Em Abril de 1968 foi dado um passo essencial para as relações militares de Angola com o ministério da Defesa da África do Sul – a criação dos Centros Conjuntos de Apoio Aéreo entre as forças portuguesas de Angola e as forças sul-africanas.

No início da guerra, os regimes brancos da África do Sul e da Rodésia prestaram um apoio limitado às forças portuguesas. Esse apoio foi aumentando à medida que estes dois regimes começaram a verificar a incapacidade de Portugal de controlar a situação. Estavam preocupados com o seu futuro no caso de uma derrota de Portugal e a partir de 1968 intensificaram os seus apoios, fornecendo material e até unidades de combate. Em 1968, os sul-africanos começaram por fornecer helicópteros Alouette III para serem operados por pilotos portugueses, mas esse apoio evoluiu rapidamente para o fornecimento de tripulações e finalmente foram destacadas companhias das Forças de Defesa da África do Sul (SADF). Estas unidades terrestres e aéreas operavam em conjunto com forças portuguesas, a partir das bases de Cuíto-Canavale e Gago Coutinho, onde foram criados Comandos Conjuntos de Apoio Aéreo (CCAA), em Abril de 1968.

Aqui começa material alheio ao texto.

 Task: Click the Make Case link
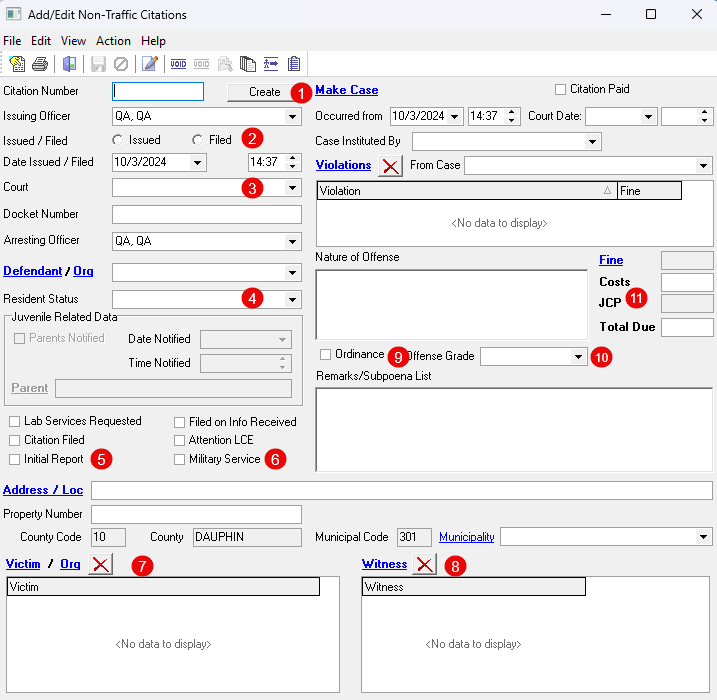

O conjunto de acções de apoio da África do Sul, efectuadas entre 1968 e 1970 foi chamada Operação Bombaim e viria a ser apresentada em 1970, como justificação da necessidade de alterar os pressupostos das relações militares entre Portugal e a África do Sul.

Entretanto, em 10 de Julho de 1968 foi efectuada a adjudicação provisória pelo Governo português da barragem de Cahora Bassa, em Moçambique, ao consórcio ZAMCO, liderado pela África do Sul. Esta foi a última importante decisão sob a presidência de Salazar.

Como primeiro acto concreto de relevância do governo de Marcelo Caetano, devemos assinalar a assinatura de um novo acordo entre Portugal e a África do Sul para aproveitamento dos recursos hídricos da bacia do Cunene, em 21 de Janeiro de 1969. Este acordo foi assinado na sequência do anterior acordo de 1964 e, em termos técnicos, resultava da evolução nos estudos de desenvolvimento do projecto entretanto realizados. Em termos políticos este novo acordo representava o estreitamento das relações entre Portugal e a África do Sul, as quais passavam por estes grandes empreendimentos hidroeléctricos, do Cunene e de Cahora Bassa.

E logo em 23 de Março do mesmo ano visitaram Lisboa o ministro da Defesa da África do Sul, P. Botha, e o comandante das Forças Armadas, general Fraser. Os dois dirigentes sul-africanos chegaram a Lisboa para uma visita de três dias, vindos de França, onde tinham assistido ao lançamento à água de três submarinos destinados à RAS. Era a primeira visita de altos dirigentes da África do Sul a Portugal depois da tomada de posse de Marcelo Caetano e a retribuição da visita de Sá Viana Rebelo a Pretória. A África do Sul desejava conhecer as intenções do homem que substituíra Salazar.

Guerrilheiros do MPLA no Leste de Angola.

Durante o governo de Marcelo Caetano a evolução da situação militar em Angola e, principalmente, em Moçambique forçou o estreitamento das relações de Portugal com a África do Sul, especialmente no campo militar e dos serviços secretos. No entanto, a publicitação da existência de um eixo branco funcional Lisboa-Pretória-Salisbúria, como pretendia a África do Sul, esbarrou sempre no prurido português de se identificar publicamente com os dois regimes segregacionistas.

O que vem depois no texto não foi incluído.